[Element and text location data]
______________________________

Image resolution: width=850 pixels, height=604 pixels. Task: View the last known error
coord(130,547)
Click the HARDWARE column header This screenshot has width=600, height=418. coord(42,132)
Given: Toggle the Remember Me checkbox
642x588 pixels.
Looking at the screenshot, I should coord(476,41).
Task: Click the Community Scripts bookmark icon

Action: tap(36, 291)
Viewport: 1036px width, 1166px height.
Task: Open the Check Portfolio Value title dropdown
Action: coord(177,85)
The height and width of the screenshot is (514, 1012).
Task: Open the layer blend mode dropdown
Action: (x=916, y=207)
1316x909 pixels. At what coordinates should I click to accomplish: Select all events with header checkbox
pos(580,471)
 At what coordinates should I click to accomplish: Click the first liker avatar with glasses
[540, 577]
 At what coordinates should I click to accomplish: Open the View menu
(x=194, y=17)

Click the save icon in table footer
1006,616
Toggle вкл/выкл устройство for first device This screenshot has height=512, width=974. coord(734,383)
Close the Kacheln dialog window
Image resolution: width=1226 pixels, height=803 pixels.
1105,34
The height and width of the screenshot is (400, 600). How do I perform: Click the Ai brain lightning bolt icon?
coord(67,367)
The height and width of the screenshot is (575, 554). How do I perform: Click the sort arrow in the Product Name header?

______________________________

**REQUIREMENTS**
Rewrite the rows above with every "At what coordinates should I click to accomplish" changed to "Which point should I click to complete", keeping everything else the same.

**RESULT OF THIS TASK**
Image resolution: width=850 pixels, height=604 pixels. Task: View the last known error
coord(130,547)
Click the HARDWARE column header This screenshot has width=600, height=418. coord(42,132)
Given: Toggle the Remember Me checkbox
642x588 pixels.
Looking at the screenshot, I should coord(476,41).
Task: Click the Community Scripts bookmark icon

Action: tap(36, 291)
Viewport: 1036px width, 1166px height.
Task: Open the Check Portfolio Value title dropdown
Action: coord(177,85)
The height and width of the screenshot is (514, 1012).
Task: Open the layer blend mode dropdown
Action: (x=916, y=207)
1316x909 pixels. Which point should I click to complete: Select all events with header checkbox
pos(580,471)
 Which point should I click to complete: Click the first liker avatar with glasses
[540, 577]
 Which point should I click to complete: Open the View menu
(x=194, y=17)

Click the save icon in table footer
1006,616
Toggle вкл/выкл устройство for first device This screenshot has height=512, width=974. coord(734,383)
Close the Kacheln dialog window
Image resolution: width=1226 pixels, height=803 pixels.
1105,34
The height and width of the screenshot is (400, 600). How do I perform: Click the Ai brain lightning bolt icon?
coord(67,367)
The height and width of the screenshot is (575, 554). How do I perform: Click the sort arrow in the Product Name header?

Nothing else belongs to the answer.